Kontrollen

Corona: Gelockerte Regeln für Sicherheitskräfte im Handel?

Die Schlangen vor den Supermärkten, wie hier in Dortmund, wollen viele Betreiber von externen Sicherheitskräften kontrollieren lassen. Doch dafür fehlt derzeit das Personal.

Die Schlangen vor den Supermärkten, wie hier in Dortmund, wollen viele Betreiber von externen Sicherheitskräften kontrollieren lassen. Doch dafür fehlt derzeit das Personal.

Foto: Bernd Thissen / dpa

Essen.  Supermärkte wollen Zutritt kontrollieren lassen, doch es gibt keine IHK-Kurse für neue Sicherheitskräfte mehr. Pinkwart prüft Kötter-Forderung.

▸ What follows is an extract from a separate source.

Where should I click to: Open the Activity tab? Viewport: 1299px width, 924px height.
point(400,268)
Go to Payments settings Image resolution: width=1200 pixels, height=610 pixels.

Das NRW-Wirtschaftsministerium erwägt, die Regeln für den Einsatz von Sicherheitskräften zu lockern, wenn sie wegen der Corona-Auflagen die Eingänge von Supermärkten oder Drogerien kontrollieren sollen. Eine entsprechende Forderung hatte der Essener Sicherheitsdienstleister Kötter gestellt, um die hohe Nachfrage bedienen zu können. Da die Handelskammern die erforderlichen 40-stündigen Unterrichtungen wegen der Ansteckungsgefahren nicht mehr durchführten, könne man kein neues Personal einstellen, hatte Kötter erklärt – und gefordert, für unkritische Bereiche wie Supermärkte diese Nachweispflicht auszusetzen.

Pinkwart verspricht „unbürokratische Lösung“

„Wir nehmen die Sorgen der Händler und Sicherheitsunternehmen sehr ernst und werden uns in Abstimmung mit anderen Ressorts um eine schnelle und unbürokratische Lösung bemühen,“, sagte Wirtschaftsminister Andreas Pinkwart (FDP) unserer Zeitung. Der Landesregierung sei „sehr bewusst, dass der Lebensmittelhandel in der derzeitigen Situation stark gefordert ist“. Wo es nötig erscheine, werde „zum Schutz von Mitarbeitern und Kunden derzeit zusätzliches Sicherheitspersonal eingesetzt“.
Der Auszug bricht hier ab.